Restoring the Balance campaign launches report

Restoring The Balance

THE RIGHTS of victims need to be enshrined in law and significant change is needed to stop perpetrators from manipulating the court system for their own gains – that’s the verdict of a comprehensive report being released today (Tuesday 29 September 2015).

The report, (summarised below) is being released as part of the Restoring the Balance campaign in England and Wales. The campaign was launched at 36 Bedford Row, London by keynote speaker Sir Keir Starmer KCB QC, survivors of stalking and domestic abuse and experts in the field of criminal, family and civil justice.

Restoring the Balance seeks to answer the question of how to stop controlling, obsessive, abusive perpetrators using the law to cause emotional harm to vulnerable victims, whilst ensuring the right to a fair hearing is maintained as required under article 6 of the Human Rights Act 1998.

Claire Waxman, founder of Voice4Victims and a survivor of stalking, has campaigned for over four years for change to the court system in order to stop others from experiencing the trauma caused by stalkers making vexatious court complaints. In March 2015 Voice4Victims joined with Veritas Justice and Suzy Lamplugh Trust, who also work to support victims of stalking, to launch the campaign at the Chambers of Richard Wilson QC and William Harbage QC. Restoring the Balance runs parallel to the campaign of the same name in Scotland, which was launched in December 2014 and is being spearheaded by Ann Moulds of Action Scotland Against Stalking and Kim Leslie of Digby Brown Solicitors.

1 in 12 people who contact the National Stalking Helpline report experiencing vexatious complaints as part of the campaign of abuse against them. Cases reported to the helpline include incidents in which stalkers have brought financial claims against victims, even when no financial transactions have ever taken place between the two parties. Stalkers have also been known to make false accusations against their victims of crimes such as theft, fraud, or physical assault, and they have made claims of professional misconduct to professional disciplinary bodies. All of this is done either to cause maximum distress to the victim or to ensure that some level of contact is maintained between the two of them.

Claire Waxman, of Voice4Victims said: “As a victim of stalking, you are already being put through the most horrendous and stressful ordeal and then to have the perpetrator try and use the legal system to attack you with false allegations or vexatious complaints, feels like the final straw.”

Another common route for the continuation of stalking or domestic abuse is through access to the family court system where in some cases perpetrators who have previously expressed little or no interest in their child’s care or upbringing issue applications for a variety of orders to maintain contact with the victim and continue to exert power and control over them and their family.

Sam Taylor, of Veritas Justice said: “These problems are frequently exacerbated by the disconnection between the civil, criminal and family law court system, which hinders a co-ordinated response and places families at further risk.

These problems are compounded by the fact there are no rights for victims of crime enshrined in law. Whilst the Ministry of Justice has produced a document outlining best practice in supporting victims through the criminal justice system, called the Code of Practice for Victims of Crime (often shortened to ‘Victims’ Code’), this only provides a framework for a minimum standard of service a victim of crime should receive.

Request:
From the campaign announcement, list the crimes that stalkers have falsely accused their victims of.

Dataset content:

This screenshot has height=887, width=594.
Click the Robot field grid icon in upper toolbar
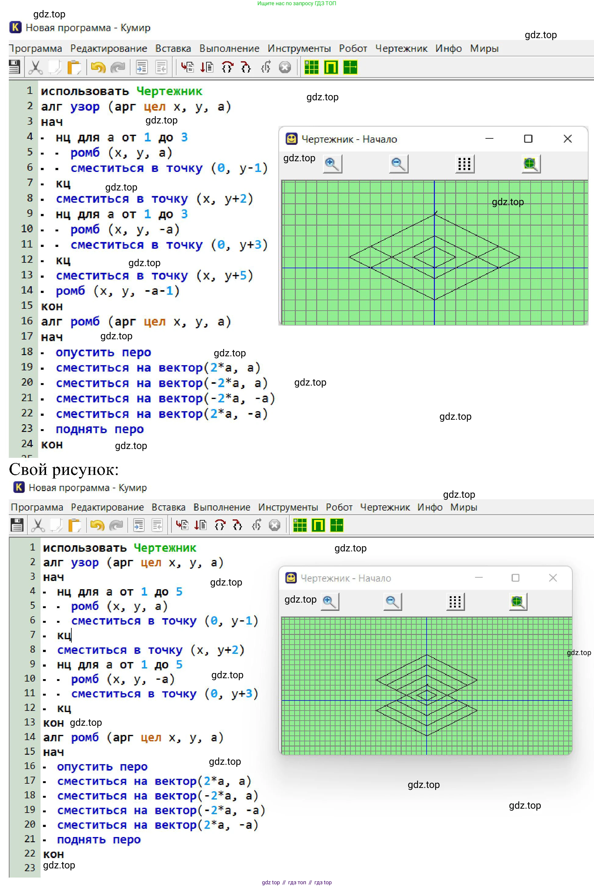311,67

==

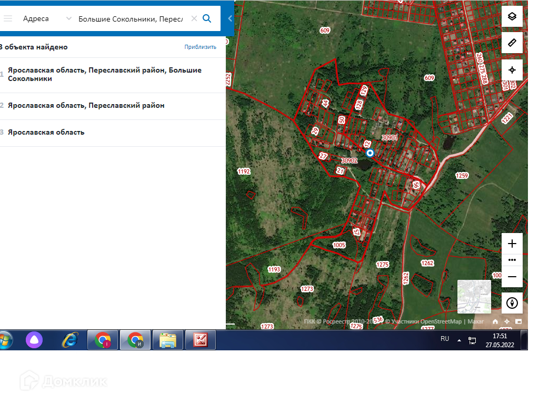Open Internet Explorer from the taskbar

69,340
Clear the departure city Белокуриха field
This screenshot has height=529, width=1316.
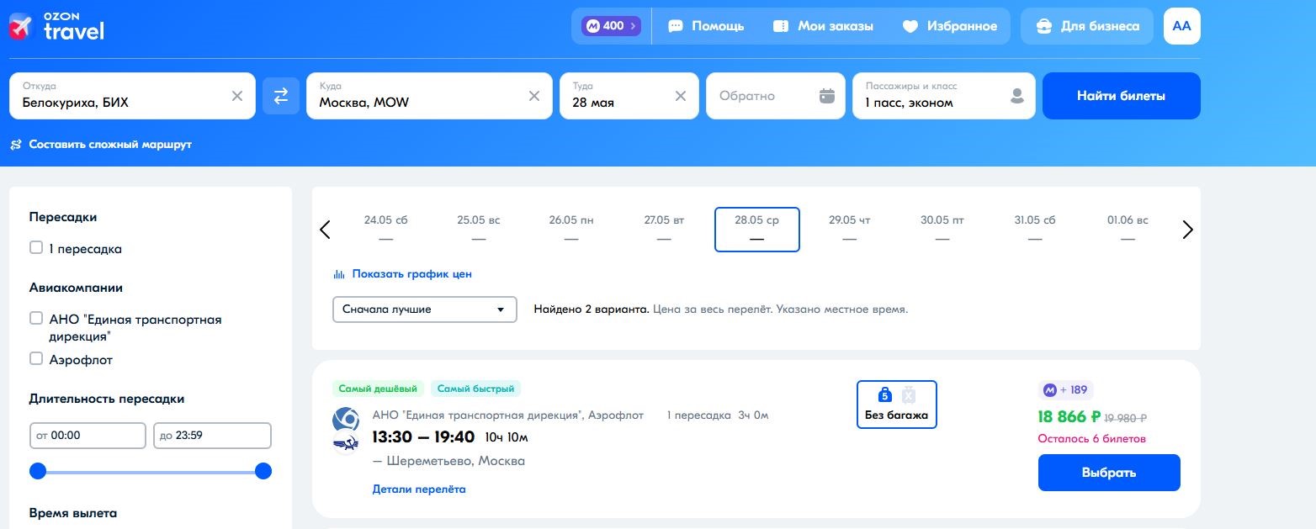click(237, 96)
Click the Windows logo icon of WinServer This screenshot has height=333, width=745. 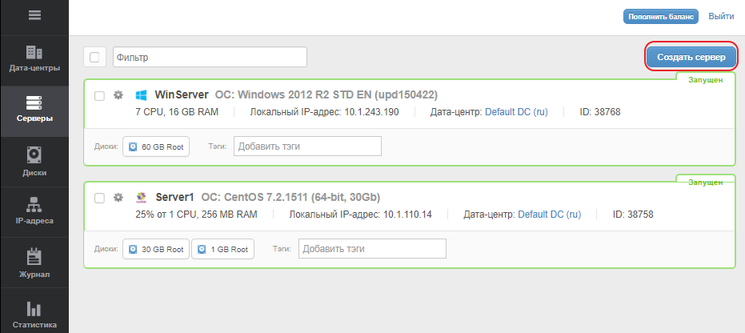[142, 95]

* * *

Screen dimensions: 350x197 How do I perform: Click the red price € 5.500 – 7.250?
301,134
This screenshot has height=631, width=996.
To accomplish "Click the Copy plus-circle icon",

Problem solution:
Theft, fraud, physical assault